Plaintiff’s do not, in their Complaint nor
their Opposition Papers, indicate how and what defective product proximately
caused Decedent’s death.
c)
Fermino
Exception
Finally,
Plaintiffs assert the Fermino exception arguing that the fraudulent concealment
by Defendants qualifies as misconduct outside what the California Supreme Court
termed the “compensation bargain” in Shoemaker v. Myers (1990) 52 Cal.3d
1, 16. The compensation bargain, as the Fermino Court has defined it is
the “presumed ‘compensation bargain,’ pursuant to which the employer assumes
liability for industrial personal injury or death without regard to fault in
exchange for limitations on the amount of that liability.

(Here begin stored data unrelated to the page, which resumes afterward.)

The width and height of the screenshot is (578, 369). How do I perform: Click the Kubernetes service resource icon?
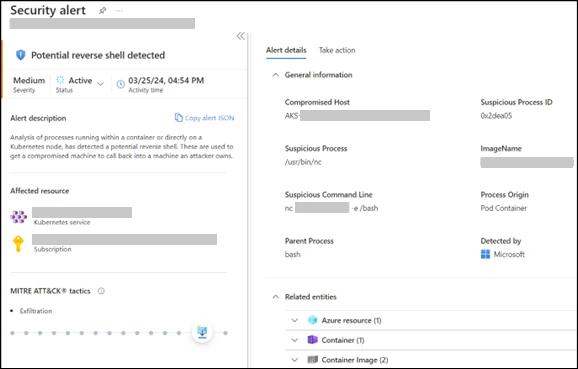coord(18,217)
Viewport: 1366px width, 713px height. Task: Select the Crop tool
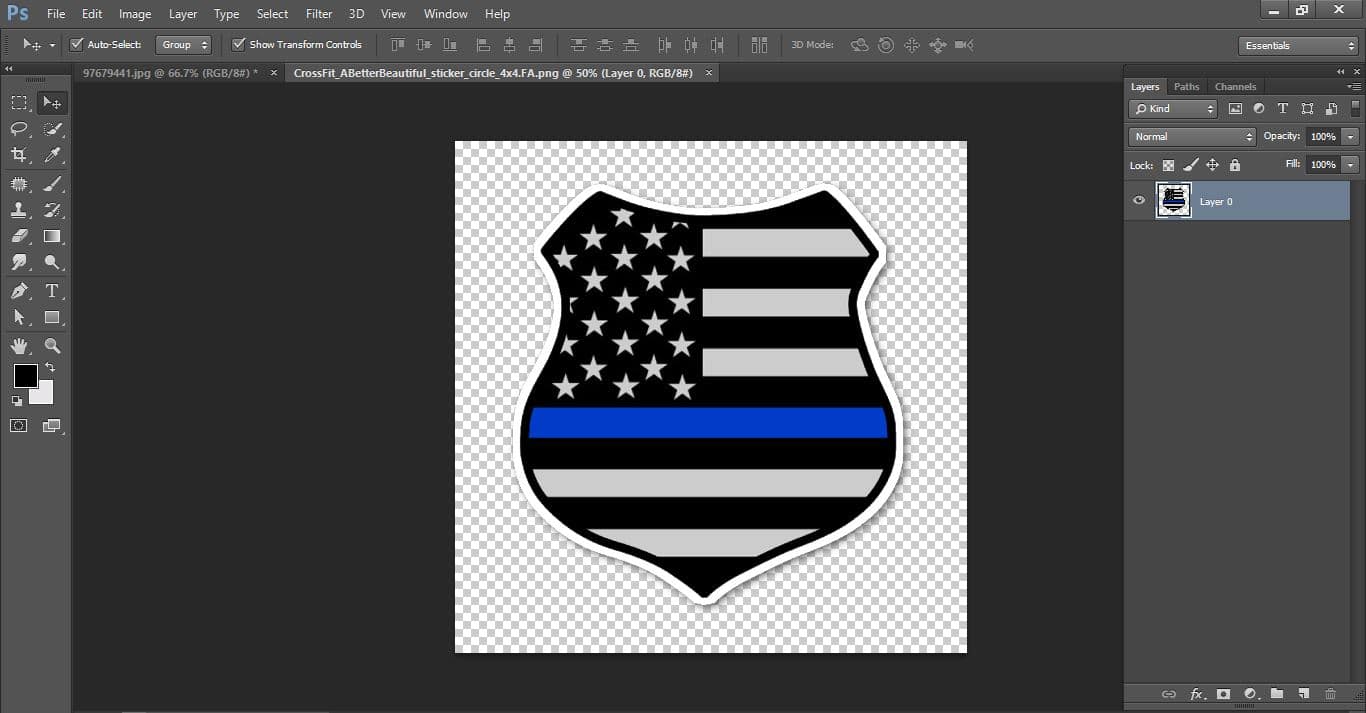coord(19,155)
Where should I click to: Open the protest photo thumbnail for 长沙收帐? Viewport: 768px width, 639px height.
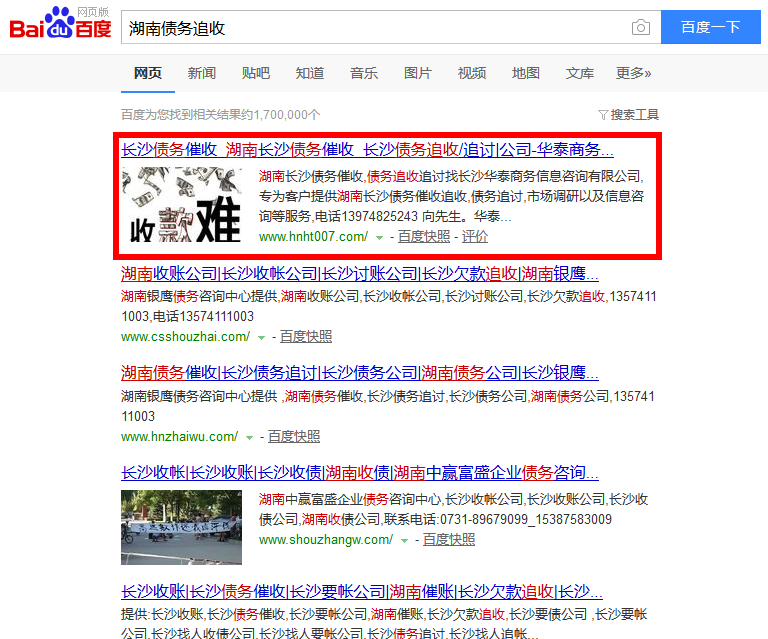[x=181, y=526]
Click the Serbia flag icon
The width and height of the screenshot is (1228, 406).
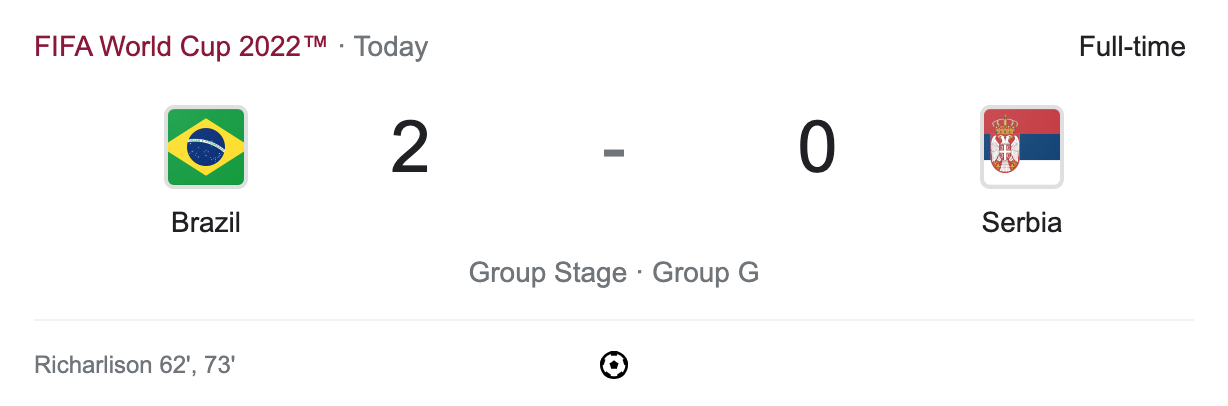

The employee is
afforded relatively swift and certain payment of benefits to cure or relieve
the effects of industrial injury without having to prove fault but, in
exchange, gives up the wider range of damages potentially available in tort.” (Fermino,
supra at 708, citing Shoemaker, supra at 16.)
However,
there are recognized forms of employer misconduct that fall outside of that
bargain. Here, Plaintiffs point to their cause of action for fraudulent
concealment as the misconduct that fell outside of the bargain, and therefore
allows them to seek remedies outside of those prescribed by the WCA. However,
the allegations of fraud in the Complaint do not meet the requisite specificity
needed to plead fraud. The only allegations that allude to fraud are that “All
Defendants promised Decedent he would be protected and change his route to
remove him from a Covid-19 hot spot.” (Complaint, ¶ GN-1.) However, to
properly allege fraud against a corporation, Plaintiffs must plead the names of
the persons allegedly making the false representations, their authority to
speak, to whom they spoke, what they said or wrote, and when it was said or
written. (Tarmann v. State Farm Mut.
Auto. Ins. Co. (1991) 2 Cal.App.4th 153, 157.) Those details are absent in
the operative complaint.
As Plaintiffs present no facts nor
exceptions that removes their remedies outside of the WCA, their remedies lie
exclusively within it, and the Defendants’ Demurrer is sustained in its
entirety.
Leave to Amend
Leave to
amend must be allowed where there is a reasonable possibility of successful
amendment. (See Goodman v. Kennedy
(1976) 18 Cal.3d 335, 349 [court shall not “sustain a demurrer without leave to
amend if there is any reasonable possibility that the defect can be cured by
amendment”]. As there is a reasonable possibility of successful amendment,
Plaintiffs’ request for leave to amend is granted.
Conclusion
Defendants’ Demurrer to Plaintiffs’
Complaint is SUSTAINED in its entirety. Plaintiffs’ request for leave to amend is GRANTED. Plaintiffs are granted 30 days leave to amend their Complaint.
Moving party is ordered to give notice.